Karen Chauvin Colonel Pride Studio 2015It’s not every day that you check your email inbox and find an unread message from a U.S. senator. In early October, Karen Chauvin, director of the Louisiana Center for Dyslexia and Related Learning Disorders at Nicholls State University, received a letter from Louisiana Sen. Bill Cassidy on behalf of the U.S. Senate Committee on Health, Education, Labor and Pensions requesting that she testify for an Oct. 13 committee hearing titled “Developmental Perspective on Testing for Dyslexia.” Having dedicated the past 17 years of her professional career to dyslexia research and support at Nicholls, Chauvin immediately saw the opportunity to share her Colonel Pride and do what she does best — give students with learning disorders a voice in the education conversation.

“Senators and representatives from around the state are supporting dyslexic students,” Chauvin said. “They want to emphasize that if a student receives accommodations when entering college, he or she should still receive those same accommodations years later. Once you’re an adult, a disorder doesn’t change much. Currently, if you are a college graduate with dyslexia and decide to get a higher-level degree four or five years after graduation, you would have to be re-evaluated in order to receive accommodations. The evaluation is costly, so this puts students with dyslexia at a disadvantage.”

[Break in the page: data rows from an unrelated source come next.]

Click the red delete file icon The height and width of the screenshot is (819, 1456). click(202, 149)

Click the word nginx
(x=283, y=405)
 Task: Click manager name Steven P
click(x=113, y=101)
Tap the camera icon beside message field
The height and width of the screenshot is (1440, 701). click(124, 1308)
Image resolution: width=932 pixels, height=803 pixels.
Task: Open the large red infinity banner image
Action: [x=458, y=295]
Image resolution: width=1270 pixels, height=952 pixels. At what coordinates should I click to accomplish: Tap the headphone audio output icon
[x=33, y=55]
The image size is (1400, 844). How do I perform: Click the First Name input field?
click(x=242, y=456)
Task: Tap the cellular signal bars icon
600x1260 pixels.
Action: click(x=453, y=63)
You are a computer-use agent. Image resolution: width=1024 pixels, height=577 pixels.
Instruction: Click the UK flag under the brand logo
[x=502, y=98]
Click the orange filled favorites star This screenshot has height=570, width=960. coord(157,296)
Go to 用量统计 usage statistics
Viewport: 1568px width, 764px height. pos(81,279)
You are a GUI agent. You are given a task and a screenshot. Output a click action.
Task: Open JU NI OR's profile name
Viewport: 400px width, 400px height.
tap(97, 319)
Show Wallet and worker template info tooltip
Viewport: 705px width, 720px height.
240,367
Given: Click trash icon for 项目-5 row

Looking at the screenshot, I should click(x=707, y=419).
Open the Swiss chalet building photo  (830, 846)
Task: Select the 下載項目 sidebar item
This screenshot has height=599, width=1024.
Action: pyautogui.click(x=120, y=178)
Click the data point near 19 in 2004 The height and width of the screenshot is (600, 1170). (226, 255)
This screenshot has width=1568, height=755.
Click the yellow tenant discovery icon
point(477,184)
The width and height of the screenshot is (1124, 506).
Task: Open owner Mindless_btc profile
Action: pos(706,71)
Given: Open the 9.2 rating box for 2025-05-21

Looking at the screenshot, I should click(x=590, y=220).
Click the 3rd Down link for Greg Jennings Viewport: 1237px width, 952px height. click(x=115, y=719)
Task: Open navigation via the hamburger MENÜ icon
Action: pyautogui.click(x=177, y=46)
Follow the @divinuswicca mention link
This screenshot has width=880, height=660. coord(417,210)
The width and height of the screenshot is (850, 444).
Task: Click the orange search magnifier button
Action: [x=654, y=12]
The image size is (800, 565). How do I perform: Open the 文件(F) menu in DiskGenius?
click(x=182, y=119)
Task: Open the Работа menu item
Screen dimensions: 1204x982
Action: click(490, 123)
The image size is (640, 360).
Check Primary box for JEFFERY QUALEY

Accommodations for college students with dyslexia and related learning disorders range from being granted additional time to complete tests to having tests read aloud to them using Kurzweil Education software. The Louisiana Center for Dyslexia and Related Learning Centers, which serves 130 Nicholls students, coordinates these accommodations.

In preparing for the Senate committee hearing, Cassidy requested that Chauvin stress the significance of providing accommodations that help dyslexic college students maximize their academic potential and address any additional resources Congress can consider when developing a plan to help these students “succeed in school and life.”

A Nicholls graduate (BA ’88, MEd ’92), Chauvin became director of the Louisiana Center for Dyslexia and Related Learning Disorders in 2005. Prior, she served as assistant director and program coordinator at the center. In addition, she is the founding president of MAX Charter School, a Nicholls campus-based school strategically designed to support first- through eighth-graders with dyslexia. At 120 students, the school is currently at its maximum approved enrollment.

“I’m proud that Nicholls supports students who may not be able to get a degree anywhere else,” Chauvin said. “The greatest thing is to see students walk across the graduation stage and get their diplomas and know that for them just getting out of high school was a struggle. When the dyslexia center first came to Nicholls, a lot of faculty didn’t fully understand dyslexia. We have educated the campus, and now the Nicholls faculty appreciate the hard work our students put in to succeeding. I’m proud that our administration stands by these students and our dedicated mission to help them achieve their best.”